[comp.arch] penalty for microcode

aglew@urbsdc.Urbana.Gould.COM (11/22/88)

>But what about doing microcode prefetch?  I haven't seen anyone account
>for that possibility in this particular question (RISC-vs.-CISC), though
>I seem to recall it's been done on some machines (S-1?).
>
>   Norm

Sounds like someone's got a research topic. Tell us when you publish.

dkirk@k.gp.cs.cmu.edu (Dave Kirk) (11/22/88)

Distribution: usa
References: <3290@ucdavis.ucdavis.edu> <7746@aw.sei.cmu.edu> <3634@pt.cs.cmu.edu> <sXW7FJy00VsEI1xUcS@andrew.cmu.edu>
Organization: Carnegie-Mellon University, CS/RI

In article <sXW7FJy00VsEI1xUcS@andrew.cmu.edu> bader+@andrew.cmu.edu (Miles Bader) writes:
>> >
>> >Now pass that microcode through a peephole optimiser, and trim it down.
>> >If one operand is already in a microcode regitsr, don't move it there;
>>                                                  ^^^^^^^^^^^^^^^^^^^
>> Any reasonable microcoder would have performed this optimization in his
>> original code.  If you are referring to your "new" expanded code, then
>> please don't include it in your reduction costs over the original code.
>But the two cases aren't the same; conventional microcode can't be optimized
>with knowledge of the microcode due to previous (macro) instructions (because
>they aren't known until run-time).  If you were fetching inlined microcode 
>from ram, you could do this, and it probably would be an improvement 
>(how much?  I dono...) over cisc microcode in rom.
>
Let me better explain my comment, and our micro architecture.

Microcode registers look no different to the microcoder than
macrocode registers.  If there are 16 macro registers and 256
micro registers, the only difference in accessing the two is the actual
address.  Hence, the only time we ever "move anything to a register"
is when the instruction says go to memory and get this operand.  There is
never a case when you move an operand from a macro register to a micro 
register, and THEN use it.  As a result, advanced knowledge that a value
may have been in a micro register during the previous macro instruction
does not save any time or code.  

-Dave
--

aglew@urbsdc.Urbana.Gould.COM (11/24/88)

>There's a definite appeal to having one-cycle instructions, but i think it's
>mostly illusory.  If an in-place complement takes less time than a three-operand
>add-with-shift, they shouldn't be forced to take the same amount of time.  In
>other words, if most of your instructions take one cycle, your cycles are too
>long.
>
>So what do y'all think about this?  Are one-cycle instructions a good thing?
>
>--Joe

Cycles are a bad thing! The universe is not discrete.
All instructions should be self-timed, to precisely the length of
time required to do the operation.

:-)

pausv@smidefix.liu.se (Paul Svensson) (11/25/88)

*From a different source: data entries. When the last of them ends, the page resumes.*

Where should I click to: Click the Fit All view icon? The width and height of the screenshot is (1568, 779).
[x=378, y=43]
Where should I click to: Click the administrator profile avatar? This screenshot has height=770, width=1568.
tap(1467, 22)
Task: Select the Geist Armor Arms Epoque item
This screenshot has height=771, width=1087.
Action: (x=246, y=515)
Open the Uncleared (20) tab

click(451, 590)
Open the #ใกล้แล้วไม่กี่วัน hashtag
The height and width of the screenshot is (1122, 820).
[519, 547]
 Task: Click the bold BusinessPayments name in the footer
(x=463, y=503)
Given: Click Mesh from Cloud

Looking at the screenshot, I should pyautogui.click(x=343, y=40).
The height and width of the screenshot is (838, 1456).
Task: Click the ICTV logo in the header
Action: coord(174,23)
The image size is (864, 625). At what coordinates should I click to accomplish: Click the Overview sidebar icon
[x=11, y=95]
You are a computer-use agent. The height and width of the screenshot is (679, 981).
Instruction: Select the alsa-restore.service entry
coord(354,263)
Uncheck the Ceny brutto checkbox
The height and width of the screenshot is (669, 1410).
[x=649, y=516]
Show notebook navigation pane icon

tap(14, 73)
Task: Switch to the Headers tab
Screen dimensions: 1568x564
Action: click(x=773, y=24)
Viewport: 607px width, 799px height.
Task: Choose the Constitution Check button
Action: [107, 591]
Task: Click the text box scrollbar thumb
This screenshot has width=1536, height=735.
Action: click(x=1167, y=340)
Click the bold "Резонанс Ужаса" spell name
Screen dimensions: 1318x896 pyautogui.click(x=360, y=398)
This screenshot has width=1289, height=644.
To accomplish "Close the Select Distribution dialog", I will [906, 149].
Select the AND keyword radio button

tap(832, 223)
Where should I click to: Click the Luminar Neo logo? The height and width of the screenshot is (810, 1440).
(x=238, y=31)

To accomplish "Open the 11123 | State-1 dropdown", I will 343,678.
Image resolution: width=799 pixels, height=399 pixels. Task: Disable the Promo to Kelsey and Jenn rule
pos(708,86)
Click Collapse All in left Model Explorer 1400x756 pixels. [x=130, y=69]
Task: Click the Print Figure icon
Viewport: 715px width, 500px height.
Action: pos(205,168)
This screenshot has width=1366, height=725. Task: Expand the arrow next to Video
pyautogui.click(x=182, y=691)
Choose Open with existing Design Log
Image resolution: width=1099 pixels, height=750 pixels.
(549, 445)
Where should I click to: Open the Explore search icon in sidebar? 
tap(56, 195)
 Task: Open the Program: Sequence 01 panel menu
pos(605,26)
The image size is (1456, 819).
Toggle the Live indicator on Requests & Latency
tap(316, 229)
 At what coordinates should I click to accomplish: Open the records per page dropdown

In article <28200241@urbsdc> aglew@urbsdc.Urbana.Gould.COM writes:
>
>Cycles are a bad thing! The universe is not discrete.
>All instructions should be self-timed, to precisely the length of
>time required to do the operation.
>
>:-)

Hear, hear!

I couldn't resist following up on this one, since we actually have such a
beast down in the basement.  The FCPU (Flexible CPU), built by DataSAAB in the
early seventies is completely asynchronous.  The control units delivers
instructions to various computation modules, including main memory, which then
runs until ready.  Communication between modules are through "validated
registers" (queues of length one), because the control unit does not await
completion of an instruction before starting the next one.

It's a truly amazing machine.  At the moment we're running a FORTH in the
control unit only, with the rest of the machine, including main memory,
powered off.  But just wait 'til next week, when we've had cooling installed!
				:-)

DataSAAB couldn't sell more then about half a dozen of it, I guess partly
because they never used it to full capacity. They only used it to emulate
their previous design, a conventional mid-sixties mainframe. :-(
---
		Paul Svensson		psv@ida.liu.se

colwell@mfci.UUCP (Robert Colwell) (11/29/88)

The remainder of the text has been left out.